La scoperta nasce dall'analisi del cosiddetto Dna ambientale, ossia il materiale genetico che può essere trovato nell'ambiente lasciato dalla presenza di animali e che fornisce importanti indicazioni per conoscere, ad esempio, quali specie si trovano in quel microambiente.

 


Analizzando i campioni con tecniche di sequenziamento genetico di nuova generazione, i ricercatori hanno identificato più volte, e facilmente, anche campioni dei colleghi che avevano semplicemente raccolto i materiali, fino a identificare facilmente i singoli ricercatori.

E' stato possibile utilizzando le sempre più avanzate tecniche di sequenziamento genetico dette 'profonde' che, se da un lato permettono di ottenere molte informazioni importanti , dall'altro aprono anche una serie di preoccupazioni etiche.

 

Il rischio è "la sorveglianza genetica ingiustificata", ha commentato su Nature l'esperta di diritto Natalie Ram, dell'Università del Maryland a Baltimora.

Sicuramente un vantaggio importante potrà arrivare per le investigazioni sulla scena di un crimine, ma, aggiunge Ram, "ognuno di noi perde continuamente Dna e quindi i metodi investigativi che sfruttano tali fonti di Dna (incluso il Dna ambientale) possono essere sfruttati per conoscere o prendere di mira ognuno di noi".

 

Il rischio è che il Dna disperso anche in ambienti pubblici, come un supermercato, possa essere usato ad esempio per indagini di profilazione dei consumatori: con le tecnologie che migliorano è fondamentale, conclude Ram, trovare un giusto e nuovo equilibrio tra la possibilità di preservare la privacy genetica e ad esempio facilitare le indagini.

 

La tecnica di analisi del Dna ambientale, i vantaggi e i possibili rischi

"Da alcuni anni è possibile fare analisi del cosiddetto Dna ambientale, con tecniche che trovano applicazione soprattutto in studi ambientali, per identificare inquinanti o più recentemente per studi epidemiologici, come è avvenuto nel caso del Covid, in cui era possibile identificare tracce del virus nelle acque reflue per monitorare la diffusione dell'epidemia", ha detto all'ANSA Davide De Pietri Tonelli, neurobiologo dell'Istituto Italiano di Tecnologia (Iit).

 

Lo studio del Dna ambientale, o eDna, è una tecnica non invasiva e relativamente a basso costo, che permette in poco tempo di identificare tutti gli organismi, o più precisamente i materiali genetici, che si trovano in quel determinato ambiente.

 

Utilissima in indagini ambientali, ad esempio per censire tutti gli organismi presenti in una nicchia ecologico, compresi microrganismi quasi impossibili da isolare e identificare in modo diretto, oppure per identificare i patogeni umani, o ancora per le indagini su una scene del crimine.

 

"In questo studio - ha aggiunto De Pietri Tonelli - i ricercatori hanno esaminato in particolare due di queste tecniche e ne hanno messo in risalto le potenzialità in modo molto interessante.

 

Di fatto ne hanno evidenziato i pro e i contro dal punto di vista scientifico ed anche etico".

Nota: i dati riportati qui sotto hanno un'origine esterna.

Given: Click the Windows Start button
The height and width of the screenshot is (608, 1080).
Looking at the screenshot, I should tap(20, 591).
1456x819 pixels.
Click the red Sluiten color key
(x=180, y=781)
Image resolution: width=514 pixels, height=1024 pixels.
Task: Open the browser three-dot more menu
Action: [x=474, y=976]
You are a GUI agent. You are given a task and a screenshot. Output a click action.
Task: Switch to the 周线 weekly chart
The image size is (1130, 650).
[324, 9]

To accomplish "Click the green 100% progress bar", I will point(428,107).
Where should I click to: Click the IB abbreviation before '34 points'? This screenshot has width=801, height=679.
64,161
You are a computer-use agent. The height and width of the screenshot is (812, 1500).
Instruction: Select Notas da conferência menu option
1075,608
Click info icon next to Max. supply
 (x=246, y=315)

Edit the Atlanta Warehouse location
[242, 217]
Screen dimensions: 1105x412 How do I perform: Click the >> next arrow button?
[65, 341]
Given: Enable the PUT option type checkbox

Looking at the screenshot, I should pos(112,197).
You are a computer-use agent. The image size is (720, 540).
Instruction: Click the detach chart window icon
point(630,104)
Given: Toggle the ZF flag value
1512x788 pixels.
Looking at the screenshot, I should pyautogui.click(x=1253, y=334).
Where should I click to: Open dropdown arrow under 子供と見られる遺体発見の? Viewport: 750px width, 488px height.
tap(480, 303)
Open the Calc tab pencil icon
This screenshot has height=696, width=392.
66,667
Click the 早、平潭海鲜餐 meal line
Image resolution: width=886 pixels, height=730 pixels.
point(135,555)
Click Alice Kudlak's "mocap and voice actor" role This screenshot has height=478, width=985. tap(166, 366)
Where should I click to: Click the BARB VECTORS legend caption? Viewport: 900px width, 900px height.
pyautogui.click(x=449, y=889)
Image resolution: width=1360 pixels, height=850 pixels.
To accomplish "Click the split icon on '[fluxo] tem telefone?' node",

Secondo gli autori della ricerca, le tecniche di nuova generazione, in particolare le tecniche di sequenziamento genetico 'profonde', permettono di leggere lunghe sequenze genetiche, fino a circa 150mila basi, da cui è possibile ottenere informazioni molto preziose dal punto di vista scientifico ma che hanno anche risvolti etici rilevanti.

 

"Analizzando ad esempio il Dna degli scarichi fognari di una popolazione - ha osservato Tonelli - posso verificare eventuali modifiche dovute a determinati eventi ambientali, come un grande incendio, oppure analizzando il Dna catturato dai filtri dell'aria di un locale pubblico posso risalire ad alcune caratteristiche di chi lo frequenta".

 

In altre parole, dall'analisi del Dna ambientale si possono anche ottenere informazioni potenzialmente molto interessanti per profilare gruppi di persone e utilizzabili per scopi di marketing.

 

"E' certamente importante esserne a conoscenza e riflettere su questi potenziali utilizzi - ha concluso De Pietri Tonelli - ma ad oggi non esistono vere e proprie banche dati genetiche relative a ogni individuo e ritengo che la privacy, almeno per il momento, sia messa ben più a rischio dai dati che vengono continuamente acquisiti dai semplici smartphone".